■ **Exercise goal**
For the entries below, state how many lines contain the string "computer". Add nothing else.

■ **Records supplied**
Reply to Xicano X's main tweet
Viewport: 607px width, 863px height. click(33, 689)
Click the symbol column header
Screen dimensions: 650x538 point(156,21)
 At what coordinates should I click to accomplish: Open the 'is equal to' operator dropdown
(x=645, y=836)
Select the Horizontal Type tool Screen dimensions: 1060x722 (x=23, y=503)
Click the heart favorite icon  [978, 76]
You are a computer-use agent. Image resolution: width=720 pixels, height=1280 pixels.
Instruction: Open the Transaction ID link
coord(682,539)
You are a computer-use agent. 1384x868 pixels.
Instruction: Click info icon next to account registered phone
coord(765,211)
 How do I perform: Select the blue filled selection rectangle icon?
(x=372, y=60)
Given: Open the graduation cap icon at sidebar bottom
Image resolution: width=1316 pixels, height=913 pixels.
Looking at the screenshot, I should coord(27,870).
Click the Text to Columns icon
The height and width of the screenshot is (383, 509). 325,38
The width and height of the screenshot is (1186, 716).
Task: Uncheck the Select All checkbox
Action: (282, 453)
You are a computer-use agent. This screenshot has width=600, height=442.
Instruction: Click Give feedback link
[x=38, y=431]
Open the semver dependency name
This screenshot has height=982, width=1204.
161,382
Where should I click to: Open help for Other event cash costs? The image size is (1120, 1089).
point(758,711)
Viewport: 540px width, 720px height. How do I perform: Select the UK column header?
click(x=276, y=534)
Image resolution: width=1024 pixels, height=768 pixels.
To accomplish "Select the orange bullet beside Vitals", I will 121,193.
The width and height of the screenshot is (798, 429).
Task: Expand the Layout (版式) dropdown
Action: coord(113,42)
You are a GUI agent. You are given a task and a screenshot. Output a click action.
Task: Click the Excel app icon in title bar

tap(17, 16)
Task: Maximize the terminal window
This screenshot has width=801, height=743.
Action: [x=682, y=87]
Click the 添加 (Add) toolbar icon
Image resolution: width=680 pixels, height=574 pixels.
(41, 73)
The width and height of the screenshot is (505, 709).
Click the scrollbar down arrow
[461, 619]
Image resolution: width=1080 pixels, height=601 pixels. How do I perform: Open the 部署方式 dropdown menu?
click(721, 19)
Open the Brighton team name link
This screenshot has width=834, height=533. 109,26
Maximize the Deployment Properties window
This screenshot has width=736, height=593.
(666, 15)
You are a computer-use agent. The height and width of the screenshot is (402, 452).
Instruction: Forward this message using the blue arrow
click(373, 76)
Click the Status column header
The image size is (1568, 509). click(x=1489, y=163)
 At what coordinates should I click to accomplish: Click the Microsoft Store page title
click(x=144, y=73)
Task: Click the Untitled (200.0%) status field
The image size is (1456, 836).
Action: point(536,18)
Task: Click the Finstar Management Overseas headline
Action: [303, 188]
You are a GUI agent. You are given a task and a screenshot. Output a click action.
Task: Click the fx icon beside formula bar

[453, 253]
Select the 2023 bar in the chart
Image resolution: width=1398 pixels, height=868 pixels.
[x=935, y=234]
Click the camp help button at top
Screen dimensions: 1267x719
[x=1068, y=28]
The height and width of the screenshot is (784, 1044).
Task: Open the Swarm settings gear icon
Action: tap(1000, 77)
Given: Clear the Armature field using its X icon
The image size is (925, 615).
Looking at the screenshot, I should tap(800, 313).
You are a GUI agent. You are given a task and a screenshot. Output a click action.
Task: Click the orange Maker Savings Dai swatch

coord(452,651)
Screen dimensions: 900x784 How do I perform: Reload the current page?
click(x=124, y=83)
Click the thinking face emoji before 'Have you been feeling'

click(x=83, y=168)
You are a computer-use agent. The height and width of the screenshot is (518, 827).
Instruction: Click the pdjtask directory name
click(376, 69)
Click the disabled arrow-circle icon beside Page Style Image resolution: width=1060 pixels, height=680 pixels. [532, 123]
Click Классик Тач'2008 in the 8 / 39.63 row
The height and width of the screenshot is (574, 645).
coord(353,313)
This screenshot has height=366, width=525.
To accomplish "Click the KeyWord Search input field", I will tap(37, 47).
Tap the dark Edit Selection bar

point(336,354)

■ **Task answer**
5